Introduction

One surgical treatment strategy for interbody fusion in the lumbar region is lateral lumbar interbody fusion (LLIF), also known as extraforaminal lumbar interbody fusion (ELIF) or eXtreme lateral interbody fusion (XLIF), which has been increasingly used in the past couple decades [1,2,3]. This minimally invasive retroperitoneal transpsoas approach has grown in popularity due to its safe and effective treatment with reports of lower risk of visceral and major vascular injuries compared to an open, classic anterior approach. Also, there are reports of less muscle injury and fewer wound infections with LLIF than posterior techniques [1, 4]. Moreover, preservation of the anterior and posterior longitudinal ligament is possible in addition to the use of larger cages that can span the apophyseal ring bilaterally. These LLIF characteristics are advantageous for maintaining segmental stability [1, 2, 5]. Consequently, LLIF can be performed as a standalone LLIF (SA-LLIF) procedure without any additional instrumented stabilization for a broad range of spinal disorders [2, 6].

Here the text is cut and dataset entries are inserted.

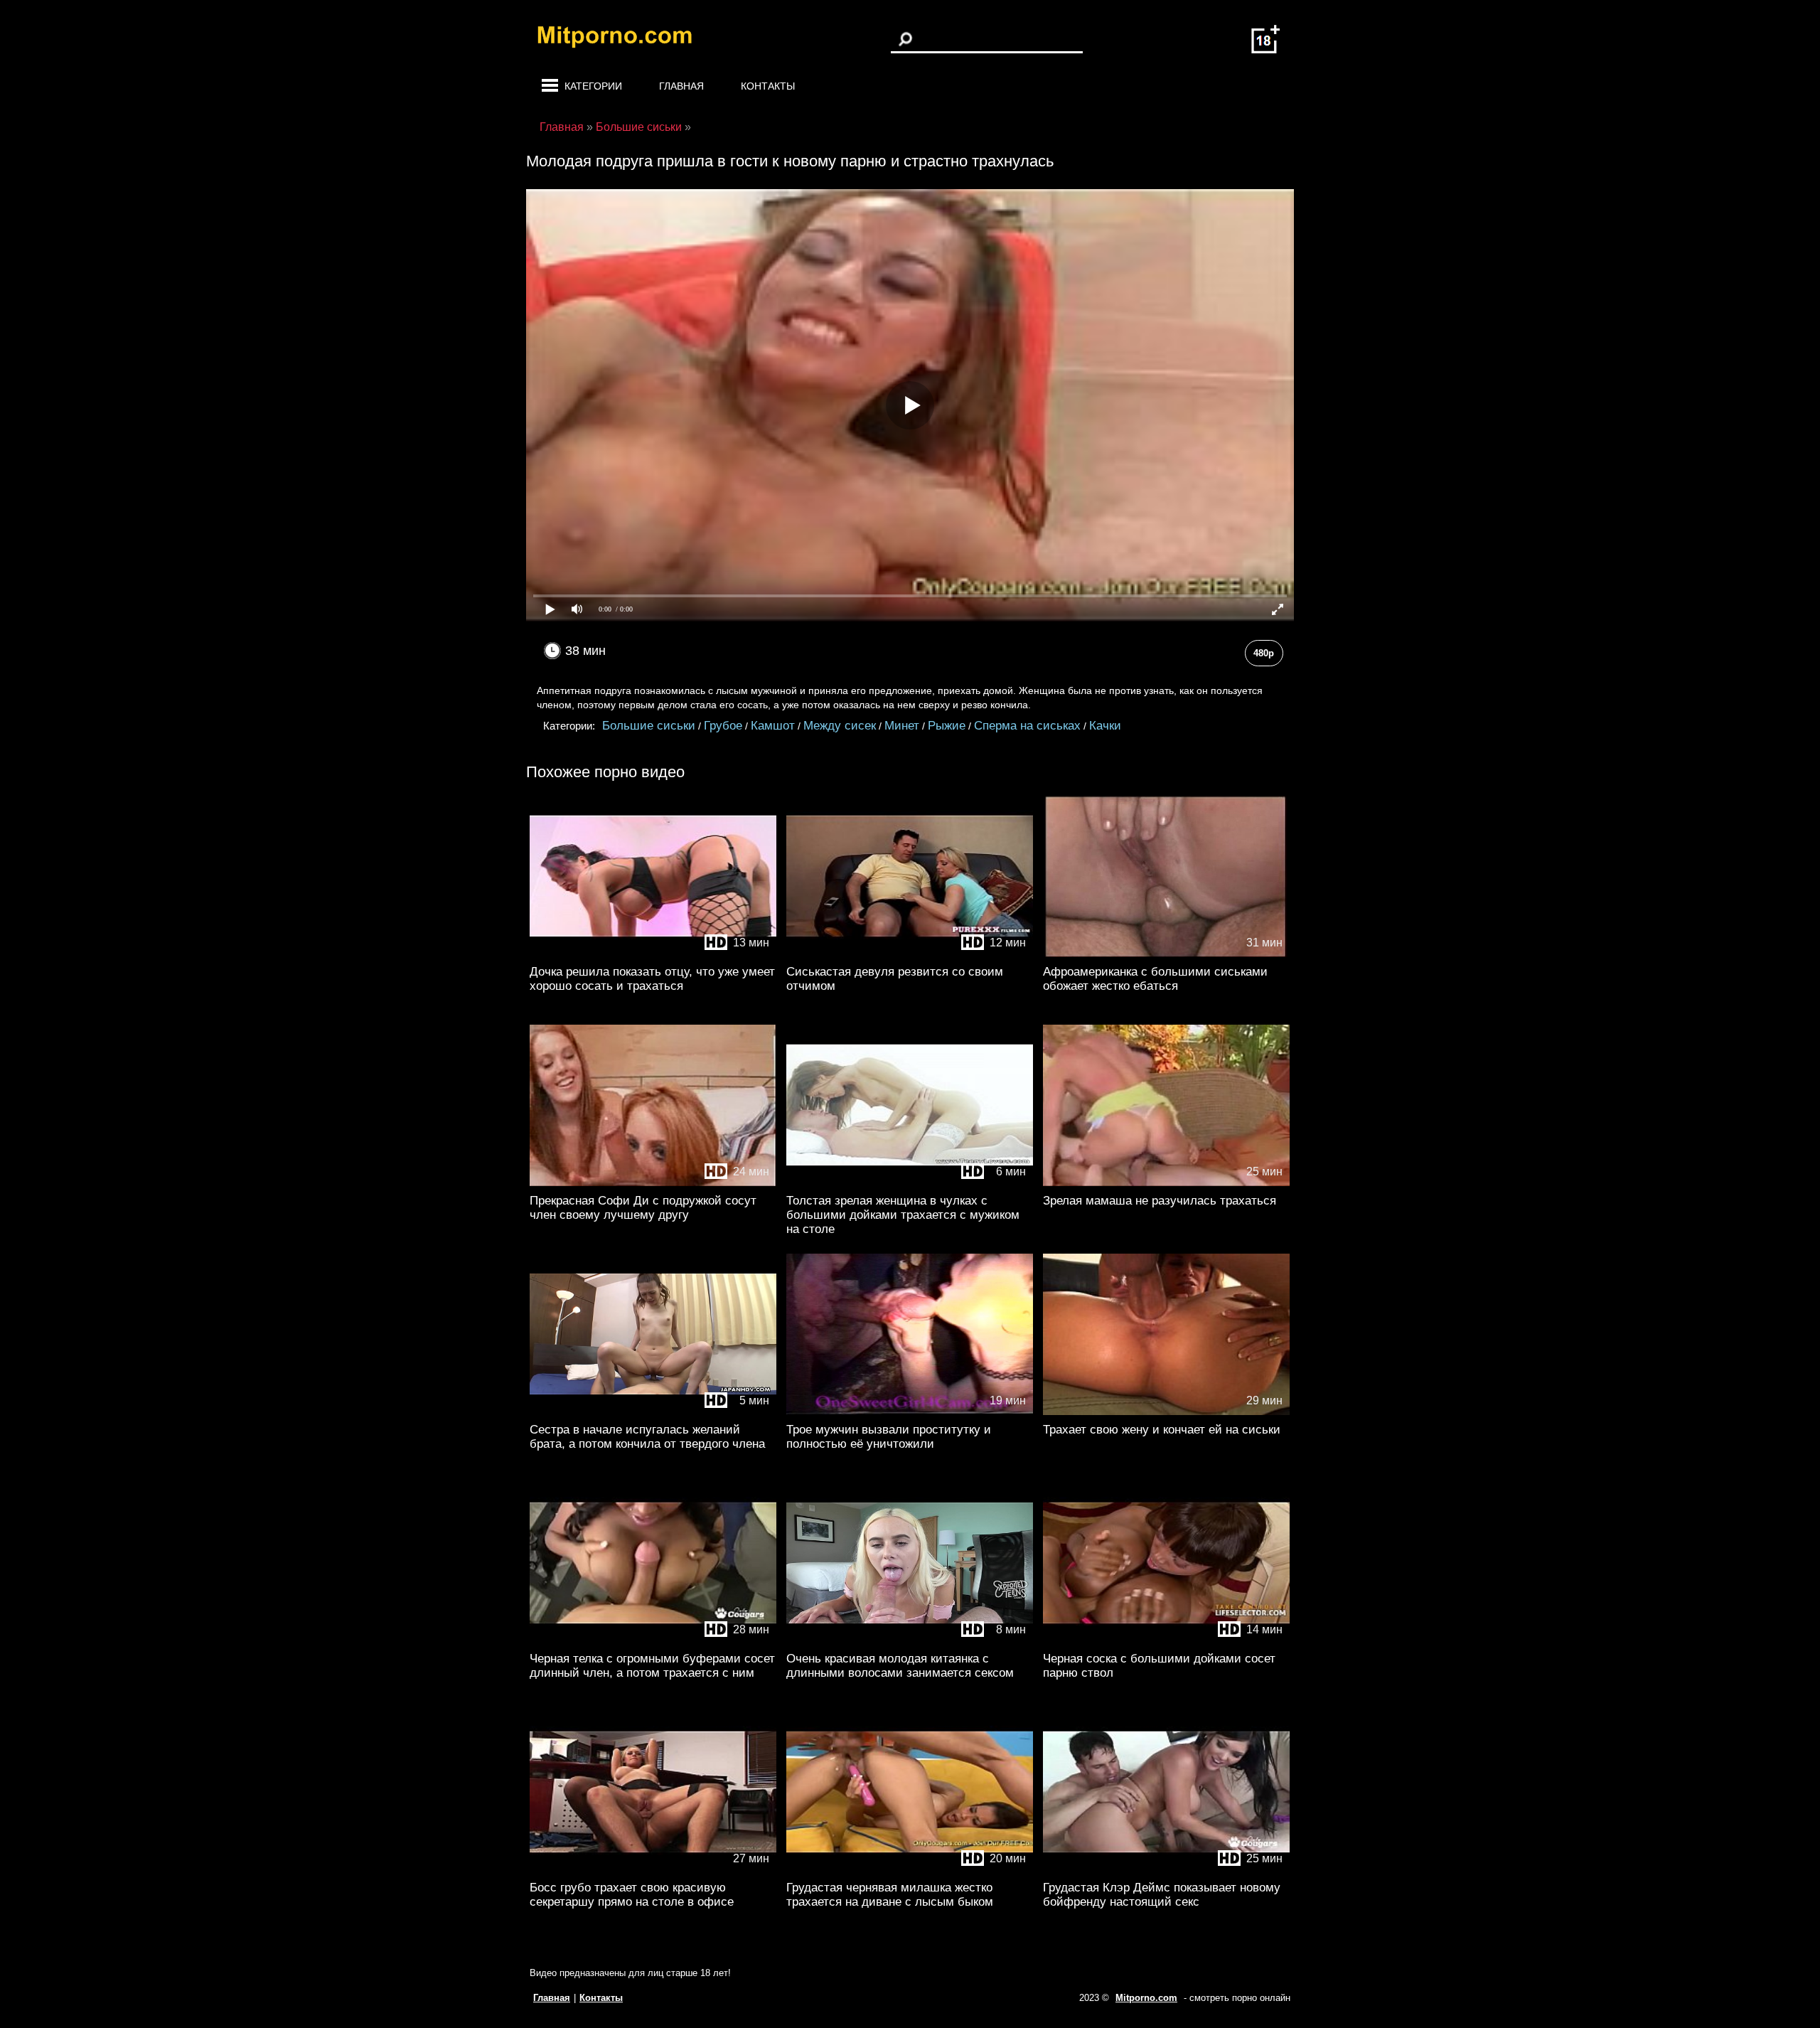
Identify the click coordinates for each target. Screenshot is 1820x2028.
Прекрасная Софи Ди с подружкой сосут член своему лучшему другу (643, 1208)
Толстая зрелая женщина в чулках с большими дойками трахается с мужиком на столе (902, 1215)
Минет (901, 726)
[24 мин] (653, 1183)
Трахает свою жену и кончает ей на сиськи (1161, 1429)
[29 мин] (1166, 1412)
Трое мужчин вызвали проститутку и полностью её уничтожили (888, 1437)
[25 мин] (1166, 1183)
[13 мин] (653, 954)
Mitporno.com (1146, 1997)
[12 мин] (909, 954)
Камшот (773, 726)
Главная (681, 86)
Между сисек (839, 726)
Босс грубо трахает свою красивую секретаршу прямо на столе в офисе (632, 1895)
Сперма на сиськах (1027, 726)
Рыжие (946, 726)
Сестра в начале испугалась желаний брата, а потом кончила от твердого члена (647, 1437)
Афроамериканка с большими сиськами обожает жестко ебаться (1155, 979)
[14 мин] (1166, 1640)
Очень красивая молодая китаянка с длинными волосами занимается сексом (900, 1666)
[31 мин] (1166, 954)
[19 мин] (909, 1412)
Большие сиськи (648, 726)
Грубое (723, 726)
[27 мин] (653, 1869)
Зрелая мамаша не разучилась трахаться (1159, 1200)
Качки (1105, 726)
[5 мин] (653, 1412)
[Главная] (625, 39)
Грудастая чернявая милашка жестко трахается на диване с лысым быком (889, 1895)
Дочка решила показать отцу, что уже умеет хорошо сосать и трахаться (652, 979)
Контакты (768, 86)
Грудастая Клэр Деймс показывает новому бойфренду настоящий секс (1161, 1895)
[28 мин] (653, 1640)
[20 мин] (909, 1869)
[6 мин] (909, 1183)
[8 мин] (909, 1640)
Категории (593, 86)
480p (1263, 653)
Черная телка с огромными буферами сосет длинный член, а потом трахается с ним (652, 1666)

Despite the advantages of minimally invasive LLIF, there are also several possible complications such as cage subsidence and approach-related anterior thigh symptoms. Severe cage subsidence is associated with malalignment, nonunion and loss of disk height correction that can result in possible revision surgery [3, 7, 8]. In SA-LLIF especially, the subsidence risk is reportedly higher than LLIF with posterior fusion [8].

In March 2017, a novel 3D-printed titanium (Ti) cage with a porous architecture was cleared by the U.S. Food and Drug Administration [9]. In laboratory settings, these new Ti cages with their unique architecture demonstrated a substantial decrease in stress at the bone–hardware interface [10, 11]. In addition, Ti cages are reported to be more osteoconductive, maximize bone-to-implant contact and have more compressive shear strength under physical force than polyetheretherketone (PEEK) [5, 12,13,14].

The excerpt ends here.